WHAT IS NEEDED:
Repeat the records exactly. Every line must match.

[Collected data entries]
▬▬▬

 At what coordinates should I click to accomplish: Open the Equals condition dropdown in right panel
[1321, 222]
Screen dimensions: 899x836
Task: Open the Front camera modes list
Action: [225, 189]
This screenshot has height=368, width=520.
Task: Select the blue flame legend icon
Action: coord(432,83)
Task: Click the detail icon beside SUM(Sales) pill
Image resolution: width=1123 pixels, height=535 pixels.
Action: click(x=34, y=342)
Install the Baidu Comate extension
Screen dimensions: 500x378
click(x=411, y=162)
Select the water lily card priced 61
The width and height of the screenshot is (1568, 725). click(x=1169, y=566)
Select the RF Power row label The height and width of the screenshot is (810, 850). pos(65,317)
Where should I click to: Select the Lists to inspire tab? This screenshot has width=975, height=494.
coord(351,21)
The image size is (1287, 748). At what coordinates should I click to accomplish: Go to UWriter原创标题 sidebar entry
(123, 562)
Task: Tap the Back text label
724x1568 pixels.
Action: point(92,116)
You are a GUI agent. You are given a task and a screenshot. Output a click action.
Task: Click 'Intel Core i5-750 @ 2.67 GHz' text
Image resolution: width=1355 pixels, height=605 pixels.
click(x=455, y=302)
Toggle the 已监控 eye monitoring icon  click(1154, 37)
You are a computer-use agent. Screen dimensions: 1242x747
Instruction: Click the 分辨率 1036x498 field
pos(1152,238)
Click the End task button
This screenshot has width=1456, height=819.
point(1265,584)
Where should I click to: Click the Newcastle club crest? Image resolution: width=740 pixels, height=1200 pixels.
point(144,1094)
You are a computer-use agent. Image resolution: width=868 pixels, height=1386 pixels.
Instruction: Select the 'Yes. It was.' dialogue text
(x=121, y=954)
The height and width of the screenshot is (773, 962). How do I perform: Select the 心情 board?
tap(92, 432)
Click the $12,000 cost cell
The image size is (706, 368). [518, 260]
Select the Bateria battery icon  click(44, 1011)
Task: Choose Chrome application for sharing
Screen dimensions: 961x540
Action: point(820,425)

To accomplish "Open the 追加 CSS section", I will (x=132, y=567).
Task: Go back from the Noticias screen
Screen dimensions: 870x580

▬▬▬

OUTPUT FOR THIS EXERCISE:
 At what coordinates should I click to accomplish: Open the Equals condition dropdown in right panel
[1321, 222]
Screen dimensions: 899x836
Task: Open the Front camera modes list
Action: [225, 189]
This screenshot has height=368, width=520.
Task: Select the blue flame legend icon
Action: coord(432,83)
Task: Click the detail icon beside SUM(Sales) pill
Image resolution: width=1123 pixels, height=535 pixels.
Action: click(x=34, y=342)
Install the Baidu Comate extension
Screen dimensions: 500x378
click(x=411, y=162)
Select the water lily card priced 61
The width and height of the screenshot is (1568, 725). click(x=1169, y=566)
Select the RF Power row label The height and width of the screenshot is (810, 850). pos(65,317)
Where should I click to: Select the Lists to inspire tab? This screenshot has width=975, height=494.
coord(351,21)
The image size is (1287, 748). At what coordinates should I click to accomplish: Go to UWriter原创标题 sidebar entry
(123, 562)
Task: Tap the Back text label
724x1568 pixels.
Action: point(92,116)
You are a GUI agent. You are given a task and a screenshot. Output a click action.
Task: Click 'Intel Core i5-750 @ 2.67 GHz' text
Image resolution: width=1355 pixels, height=605 pixels.
click(x=455, y=302)
Toggle the 已监控 eye monitoring icon  click(1154, 37)
You are a computer-use agent. Screen dimensions: 1242x747
Instruction: Click the 分辨率 1036x498 field
pos(1152,238)
Click the End task button
This screenshot has width=1456, height=819.
point(1265,584)
Where should I click to: Click the Newcastle club crest? Image resolution: width=740 pixels, height=1200 pixels.
point(144,1094)
You are a computer-use agent. Image resolution: width=868 pixels, height=1386 pixels.
Instruction: Select the 'Yes. It was.' dialogue text
(x=121, y=954)
The height and width of the screenshot is (773, 962). How do I perform: Select the 心情 board?
tap(92, 432)
Click the $12,000 cost cell
The image size is (706, 368). [518, 260]
Select the Bateria battery icon  click(44, 1011)
Task: Choose Chrome application for sharing
Screen dimensions: 961x540
Action: point(820,425)

To accomplish "Open the 追加 CSS section", I will (x=132, y=567).
Task: Go back from the Noticias screen
Screen dimensions: 870x580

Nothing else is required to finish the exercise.